Activity: Nothing in the data may be altered; copy it all exactly.

Stored data

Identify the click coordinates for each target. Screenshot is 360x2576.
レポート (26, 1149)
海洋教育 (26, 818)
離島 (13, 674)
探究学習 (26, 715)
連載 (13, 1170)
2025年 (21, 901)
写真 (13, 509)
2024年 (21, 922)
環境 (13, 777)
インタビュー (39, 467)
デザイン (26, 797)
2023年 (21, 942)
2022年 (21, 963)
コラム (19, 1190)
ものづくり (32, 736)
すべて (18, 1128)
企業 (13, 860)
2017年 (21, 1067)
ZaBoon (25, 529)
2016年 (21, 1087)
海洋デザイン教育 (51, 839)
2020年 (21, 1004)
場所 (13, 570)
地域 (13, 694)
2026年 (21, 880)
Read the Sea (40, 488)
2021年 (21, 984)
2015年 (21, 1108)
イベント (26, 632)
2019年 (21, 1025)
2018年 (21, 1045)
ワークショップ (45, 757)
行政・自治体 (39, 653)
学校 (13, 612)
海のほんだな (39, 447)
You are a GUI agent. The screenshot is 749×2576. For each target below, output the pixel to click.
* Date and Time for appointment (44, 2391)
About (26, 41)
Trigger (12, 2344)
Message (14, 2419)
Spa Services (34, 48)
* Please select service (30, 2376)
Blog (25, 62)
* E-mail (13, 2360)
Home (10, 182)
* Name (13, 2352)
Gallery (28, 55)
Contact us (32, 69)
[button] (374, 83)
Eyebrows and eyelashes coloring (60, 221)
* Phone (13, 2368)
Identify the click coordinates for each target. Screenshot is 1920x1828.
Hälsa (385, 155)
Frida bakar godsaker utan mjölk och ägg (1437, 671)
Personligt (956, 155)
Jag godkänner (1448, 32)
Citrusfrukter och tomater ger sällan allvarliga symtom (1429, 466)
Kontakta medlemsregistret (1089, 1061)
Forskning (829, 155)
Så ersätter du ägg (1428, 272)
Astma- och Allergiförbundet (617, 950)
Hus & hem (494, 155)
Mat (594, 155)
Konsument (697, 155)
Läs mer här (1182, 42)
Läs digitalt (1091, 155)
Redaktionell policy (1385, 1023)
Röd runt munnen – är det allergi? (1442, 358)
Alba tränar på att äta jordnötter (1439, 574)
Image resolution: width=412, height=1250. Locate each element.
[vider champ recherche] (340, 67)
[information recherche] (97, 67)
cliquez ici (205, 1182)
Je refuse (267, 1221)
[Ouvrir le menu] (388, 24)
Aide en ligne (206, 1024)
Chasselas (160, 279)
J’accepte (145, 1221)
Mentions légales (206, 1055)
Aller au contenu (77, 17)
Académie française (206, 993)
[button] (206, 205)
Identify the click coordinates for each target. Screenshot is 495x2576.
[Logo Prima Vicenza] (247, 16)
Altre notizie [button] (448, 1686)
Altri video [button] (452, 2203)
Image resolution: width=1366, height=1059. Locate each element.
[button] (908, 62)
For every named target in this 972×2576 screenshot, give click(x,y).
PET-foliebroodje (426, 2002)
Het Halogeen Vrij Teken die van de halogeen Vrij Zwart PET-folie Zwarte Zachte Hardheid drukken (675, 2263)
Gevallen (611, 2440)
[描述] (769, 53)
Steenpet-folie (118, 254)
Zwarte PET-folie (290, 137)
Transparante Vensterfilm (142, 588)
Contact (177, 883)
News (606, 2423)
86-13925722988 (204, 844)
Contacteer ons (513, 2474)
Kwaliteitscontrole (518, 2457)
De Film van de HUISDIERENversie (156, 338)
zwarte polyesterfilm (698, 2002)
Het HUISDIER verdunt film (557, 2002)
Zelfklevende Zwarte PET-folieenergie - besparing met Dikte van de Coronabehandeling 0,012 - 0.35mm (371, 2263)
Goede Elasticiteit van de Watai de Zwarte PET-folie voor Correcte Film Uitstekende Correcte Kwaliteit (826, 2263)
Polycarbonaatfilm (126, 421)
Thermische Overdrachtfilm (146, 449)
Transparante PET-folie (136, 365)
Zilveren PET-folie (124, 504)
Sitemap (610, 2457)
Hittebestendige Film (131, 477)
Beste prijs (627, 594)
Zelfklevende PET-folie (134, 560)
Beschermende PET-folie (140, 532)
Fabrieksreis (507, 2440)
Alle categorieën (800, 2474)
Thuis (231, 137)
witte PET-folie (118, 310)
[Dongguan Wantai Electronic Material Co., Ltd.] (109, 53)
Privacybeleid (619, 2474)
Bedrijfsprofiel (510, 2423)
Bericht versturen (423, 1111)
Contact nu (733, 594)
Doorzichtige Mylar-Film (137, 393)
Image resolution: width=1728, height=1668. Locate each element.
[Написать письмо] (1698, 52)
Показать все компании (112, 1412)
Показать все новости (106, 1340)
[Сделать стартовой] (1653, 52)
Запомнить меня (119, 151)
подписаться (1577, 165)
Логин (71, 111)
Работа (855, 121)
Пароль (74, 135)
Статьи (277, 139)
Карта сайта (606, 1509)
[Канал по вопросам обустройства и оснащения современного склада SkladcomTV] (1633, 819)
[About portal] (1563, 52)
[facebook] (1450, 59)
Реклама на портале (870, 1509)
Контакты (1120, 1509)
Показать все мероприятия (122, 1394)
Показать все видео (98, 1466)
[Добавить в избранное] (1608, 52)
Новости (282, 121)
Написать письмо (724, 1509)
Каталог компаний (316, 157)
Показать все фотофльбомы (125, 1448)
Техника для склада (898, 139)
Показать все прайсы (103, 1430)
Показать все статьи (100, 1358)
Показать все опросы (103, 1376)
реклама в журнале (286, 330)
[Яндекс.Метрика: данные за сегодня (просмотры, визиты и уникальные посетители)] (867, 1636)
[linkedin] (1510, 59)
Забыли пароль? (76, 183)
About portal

Answer for the task:
Identify the click coordinates for each target. Screenshot is 360x2576.
レポート (26, 1149)
海洋教育 (26, 818)
離島 (13, 674)
探究学習 (26, 715)
連載 (13, 1170)
2025年 (21, 901)
写真 (13, 509)
2024年 (21, 922)
環境 (13, 777)
インタビュー (39, 467)
デザイン (26, 797)
2023年 (21, 942)
2022年 (21, 963)
コラム (19, 1190)
ものづくり (32, 736)
すべて (18, 1128)
企業 (13, 860)
2017年 (21, 1067)
ZaBoon (25, 529)
2016年 (21, 1087)
海洋デザイン教育 (51, 839)
2020年 (21, 1004)
場所 (13, 570)
地域 (13, 694)
2026年 (21, 880)
Read the Sea (40, 488)
2021年 (21, 984)
2015年 (21, 1108)
イベント (26, 632)
2019年 (21, 1025)
2018年 (21, 1045)
ワークショップ (45, 757)
行政・自治体 (39, 653)
学校 (13, 612)
海のほんだな (39, 447)
You are a GUI agent. The screenshot is 749×2576. For each target below, output the pixel to click.
* Date and Time for appointment (44, 2391)
About (26, 41)
Trigger (12, 2344)
Message (14, 2419)
Spa Services (34, 48)
* Please select service (30, 2376)
Blog (25, 62)
* E-mail (13, 2360)
Home (10, 182)
* Name (13, 2352)
Gallery (28, 55)
Contact us (32, 69)
[button] (374, 83)
Eyebrows and eyelashes coloring (60, 221)
* Phone (13, 2368)
Identify the click coordinates for each target. Screenshot is 1920x1828.
Hälsa (385, 155)
Frida bakar godsaker utan mjölk och ägg (1437, 671)
Personligt (956, 155)
Jag godkänner (1448, 32)
Citrusfrukter och tomater ger sällan allvarliga symtom (1429, 466)
Kontakta medlemsregistret (1089, 1061)
Forskning (829, 155)
Så ersätter du ägg (1428, 272)
Astma- och Allergiförbundet (617, 950)
Hus & hem (494, 155)
Mat (594, 155)
Konsument (697, 155)
Läs mer här (1182, 42)
Läs digitalt (1091, 155)
Redaktionell policy (1385, 1023)
Röd runt munnen – är det allergi? (1442, 358)
Alba tränar på att äta jordnötter (1439, 574)
Image resolution: width=412, height=1250. Locate each element.
[vider champ recherche] (340, 67)
[information recherche] (97, 67)
cliquez ici (205, 1182)
Je refuse (267, 1221)
[Ouvrir le menu] (388, 24)
Aide en ligne (206, 1024)
Chasselas (160, 279)
J’accepte (145, 1221)
Mentions légales (206, 1055)
Aller au contenu (77, 17)
Académie française (206, 993)
[button] (206, 205)
Identify the click coordinates for each target. Screenshot is 495x2576.
[Logo Prima Vicenza] (247, 16)
Altre notizie [button] (448, 1686)
Altri video [button] (452, 2203)
Image resolution: width=1366, height=1059. Locate each element.
[button] (908, 62)
For every named target in this 972×2576 screenshot, give click(x,y).
PET-foliebroodje (426, 2002)
Het Halogeen Vrij Teken die van de halogeen Vrij Zwart PET-folie Zwarte Zachte Hardheid drukken (675, 2263)
Gevallen (611, 2440)
[描述] (769, 53)
Steenpet-folie (118, 254)
Zwarte PET-folie (290, 137)
Transparante Vensterfilm (142, 588)
Contact (177, 883)
News (606, 2423)
86-13925722988 (204, 844)
Contacteer ons (513, 2474)
Kwaliteitscontrole (518, 2457)
De Film van de HUISDIERENversie (156, 338)
zwarte polyesterfilm (698, 2002)
Het HUISDIER verdunt film (557, 2002)
Zelfklevende Zwarte PET-folieenergie - besparing met Dikte van de Coronabehandeling 0,012 - 0.35mm (371, 2263)
Goede Elasticiteit van de Watai de Zwarte PET-folie voor Correcte Film Uitstekende Correcte Kwaliteit (826, 2263)
Polycarbonaatfilm (126, 421)
Thermische Overdrachtfilm (146, 449)
Transparante PET-folie (136, 365)
Zilveren PET-folie (124, 504)
Sitemap (610, 2457)
Hittebestendige Film (131, 477)
Beste prijs (627, 594)
Zelfklevende PET-folie (134, 560)
Beschermende PET-folie (140, 532)
Fabrieksreis (507, 2440)
Alle categorieën (800, 2474)
Thuis (231, 137)
witte PET-folie (118, 310)
[Dongguan Wantai Electronic Material Co., Ltd.] (109, 53)
Privacybeleid (619, 2474)
Bedrijfsprofiel (510, 2423)
Bericht versturen (423, 1111)
Contact nu (733, 594)
Doorzichtige Mylar-Film (137, 393)
Image resolution: width=1728, height=1668. Locate each element.
[Написать письмо] (1698, 52)
Показать все компании (112, 1412)
Показать все новости (106, 1340)
[Сделать стартовой] (1653, 52)
Запомнить меня (119, 151)
подписаться (1577, 165)
Логин (71, 111)
Работа (855, 121)
Пароль (74, 135)
Статьи (277, 139)
Карта сайта (606, 1509)
[Канал по вопросам обустройства и оснащения современного склада SkladcomTV] (1633, 819)
[About portal] (1563, 52)
[facebook] (1450, 59)
Реклама на портале (870, 1509)
Контакты (1120, 1509)
Показать все мероприятия (122, 1394)
Показать все видео (98, 1466)
[Добавить в избранное] (1608, 52)
Новости (282, 121)
Написать письмо (724, 1509)
Каталог компаний (316, 157)
Показать все фотофльбомы (125, 1448)
Техника для склада (898, 139)
Показать все прайсы (103, 1430)
Показать все статьи (100, 1358)
Показать все опросы (103, 1376)
реклама в журнале (286, 330)
[Яндекс.Метрика: данные за сегодня (просмотры, визиты и уникальные посетители)] (867, 1636)
[linkedin] (1510, 59)
Забыли пароль? (76, 183)
About portal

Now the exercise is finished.